*Your objective*:
Reproduce the records word for word, starting at the line that contains "This screenshot has height=406, width=806." and ending at the line that contains "tap(146, 390)", including both of those lines.

*Dataset excerpts*:
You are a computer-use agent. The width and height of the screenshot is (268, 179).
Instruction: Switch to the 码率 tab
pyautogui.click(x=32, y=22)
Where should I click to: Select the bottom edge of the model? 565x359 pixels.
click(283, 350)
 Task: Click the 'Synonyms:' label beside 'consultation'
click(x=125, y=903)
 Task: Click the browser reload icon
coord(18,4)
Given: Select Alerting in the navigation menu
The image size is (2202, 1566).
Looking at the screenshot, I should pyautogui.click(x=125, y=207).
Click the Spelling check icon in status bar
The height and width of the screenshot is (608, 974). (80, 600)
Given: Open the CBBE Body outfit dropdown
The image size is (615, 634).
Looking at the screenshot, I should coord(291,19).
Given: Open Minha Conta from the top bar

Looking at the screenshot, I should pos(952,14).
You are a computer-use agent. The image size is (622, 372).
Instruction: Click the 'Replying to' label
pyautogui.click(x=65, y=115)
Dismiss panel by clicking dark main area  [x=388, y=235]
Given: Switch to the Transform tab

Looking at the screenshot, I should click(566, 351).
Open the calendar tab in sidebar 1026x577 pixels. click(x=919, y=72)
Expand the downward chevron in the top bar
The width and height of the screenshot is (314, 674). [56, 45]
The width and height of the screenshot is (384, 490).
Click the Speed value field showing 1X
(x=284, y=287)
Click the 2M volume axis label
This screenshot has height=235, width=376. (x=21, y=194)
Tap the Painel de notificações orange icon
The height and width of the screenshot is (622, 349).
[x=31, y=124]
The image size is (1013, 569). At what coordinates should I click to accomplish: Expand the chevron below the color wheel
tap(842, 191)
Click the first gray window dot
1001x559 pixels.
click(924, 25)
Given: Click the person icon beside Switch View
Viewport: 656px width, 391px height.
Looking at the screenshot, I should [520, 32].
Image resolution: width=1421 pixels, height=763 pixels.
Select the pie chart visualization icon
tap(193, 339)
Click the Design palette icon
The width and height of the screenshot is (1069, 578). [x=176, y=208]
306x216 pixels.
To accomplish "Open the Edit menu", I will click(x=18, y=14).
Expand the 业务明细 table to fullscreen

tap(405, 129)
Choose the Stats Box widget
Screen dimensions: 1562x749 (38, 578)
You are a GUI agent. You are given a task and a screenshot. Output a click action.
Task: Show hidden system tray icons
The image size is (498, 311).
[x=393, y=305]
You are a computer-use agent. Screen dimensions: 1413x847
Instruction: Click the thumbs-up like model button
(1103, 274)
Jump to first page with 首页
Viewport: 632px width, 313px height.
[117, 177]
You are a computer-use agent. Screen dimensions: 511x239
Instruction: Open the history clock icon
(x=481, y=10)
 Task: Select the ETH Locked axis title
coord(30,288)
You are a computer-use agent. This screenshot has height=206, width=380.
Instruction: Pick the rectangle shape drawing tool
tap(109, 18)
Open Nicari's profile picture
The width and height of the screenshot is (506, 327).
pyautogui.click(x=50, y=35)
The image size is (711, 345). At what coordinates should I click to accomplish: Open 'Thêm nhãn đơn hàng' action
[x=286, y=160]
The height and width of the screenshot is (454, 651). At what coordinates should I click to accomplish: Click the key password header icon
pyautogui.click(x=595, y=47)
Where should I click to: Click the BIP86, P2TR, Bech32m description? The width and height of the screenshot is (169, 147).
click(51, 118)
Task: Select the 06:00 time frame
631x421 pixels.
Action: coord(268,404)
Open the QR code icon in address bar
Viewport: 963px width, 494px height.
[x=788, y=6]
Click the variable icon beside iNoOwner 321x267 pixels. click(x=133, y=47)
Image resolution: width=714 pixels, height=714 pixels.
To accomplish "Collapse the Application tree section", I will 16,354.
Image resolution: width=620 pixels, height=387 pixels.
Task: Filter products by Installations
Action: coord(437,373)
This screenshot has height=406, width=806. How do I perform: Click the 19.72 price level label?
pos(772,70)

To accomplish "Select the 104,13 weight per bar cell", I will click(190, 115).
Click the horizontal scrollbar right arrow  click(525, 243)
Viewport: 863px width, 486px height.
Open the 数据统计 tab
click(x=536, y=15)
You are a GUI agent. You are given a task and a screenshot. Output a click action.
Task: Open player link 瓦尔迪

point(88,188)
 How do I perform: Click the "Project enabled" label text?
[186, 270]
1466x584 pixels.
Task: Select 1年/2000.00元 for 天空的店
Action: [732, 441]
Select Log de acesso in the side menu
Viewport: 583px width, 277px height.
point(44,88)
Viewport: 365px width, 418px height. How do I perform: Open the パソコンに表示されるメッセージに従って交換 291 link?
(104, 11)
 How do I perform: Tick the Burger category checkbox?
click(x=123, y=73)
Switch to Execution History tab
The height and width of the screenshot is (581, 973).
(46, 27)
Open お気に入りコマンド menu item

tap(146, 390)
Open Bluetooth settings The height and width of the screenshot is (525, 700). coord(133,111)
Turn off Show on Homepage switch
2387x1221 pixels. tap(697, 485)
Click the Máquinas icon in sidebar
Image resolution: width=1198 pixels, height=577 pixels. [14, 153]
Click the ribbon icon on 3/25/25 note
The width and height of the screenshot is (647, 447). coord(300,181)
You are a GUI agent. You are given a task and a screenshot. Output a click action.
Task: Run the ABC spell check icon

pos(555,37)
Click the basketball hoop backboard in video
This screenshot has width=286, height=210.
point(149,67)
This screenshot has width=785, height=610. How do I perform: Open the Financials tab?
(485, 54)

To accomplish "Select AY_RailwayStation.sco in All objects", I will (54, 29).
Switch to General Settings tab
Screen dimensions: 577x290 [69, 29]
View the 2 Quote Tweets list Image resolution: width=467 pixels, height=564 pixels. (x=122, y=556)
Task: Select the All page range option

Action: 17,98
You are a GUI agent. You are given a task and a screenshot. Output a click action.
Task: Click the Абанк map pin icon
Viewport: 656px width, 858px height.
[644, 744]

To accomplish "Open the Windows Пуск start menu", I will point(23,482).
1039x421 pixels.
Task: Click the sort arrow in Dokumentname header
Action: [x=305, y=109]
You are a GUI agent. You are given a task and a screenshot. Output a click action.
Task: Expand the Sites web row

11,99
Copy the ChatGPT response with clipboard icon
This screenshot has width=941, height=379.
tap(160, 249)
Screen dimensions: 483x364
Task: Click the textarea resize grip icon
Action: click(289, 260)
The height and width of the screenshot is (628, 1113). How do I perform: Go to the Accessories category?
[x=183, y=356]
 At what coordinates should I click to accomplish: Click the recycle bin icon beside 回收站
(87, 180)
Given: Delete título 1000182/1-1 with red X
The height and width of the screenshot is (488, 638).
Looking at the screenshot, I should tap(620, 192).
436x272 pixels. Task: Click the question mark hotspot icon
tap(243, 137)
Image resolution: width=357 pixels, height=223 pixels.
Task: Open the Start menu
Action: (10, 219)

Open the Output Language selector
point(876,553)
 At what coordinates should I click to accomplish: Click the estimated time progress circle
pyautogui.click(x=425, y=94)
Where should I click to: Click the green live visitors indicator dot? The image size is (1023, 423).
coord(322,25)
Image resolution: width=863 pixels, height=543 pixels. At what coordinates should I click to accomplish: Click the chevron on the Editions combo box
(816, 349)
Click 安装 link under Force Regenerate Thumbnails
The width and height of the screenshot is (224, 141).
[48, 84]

*The reply*:
This screenshot has height=406, width=806. How do I perform: Click the 19.72 price level label?
pos(772,70)

To accomplish "Select the 104,13 weight per bar cell", I will click(190, 115).
Click the horizontal scrollbar right arrow  click(525, 243)
Viewport: 863px width, 486px height.
Open the 数据统计 tab
click(x=536, y=15)
You are a GUI agent. You are given a task and a screenshot. Output a click action.
Task: Open player link 瓦尔迪

point(88,188)
 How do I perform: Click the "Project enabled" label text?
[186, 270]
1466x584 pixels.
Task: Select 1年/2000.00元 for 天空的店
Action: [732, 441]
Select Log de acesso in the side menu
Viewport: 583px width, 277px height.
point(44,88)
Viewport: 365px width, 418px height. How do I perform: Open the パソコンに表示されるメッセージに従って交換 291 link?
(104, 11)
 How do I perform: Tick the Burger category checkbox?
click(x=123, y=73)
Switch to Execution History tab
The height and width of the screenshot is (581, 973).
(46, 27)
Open お気に入りコマンド menu item

tap(146, 390)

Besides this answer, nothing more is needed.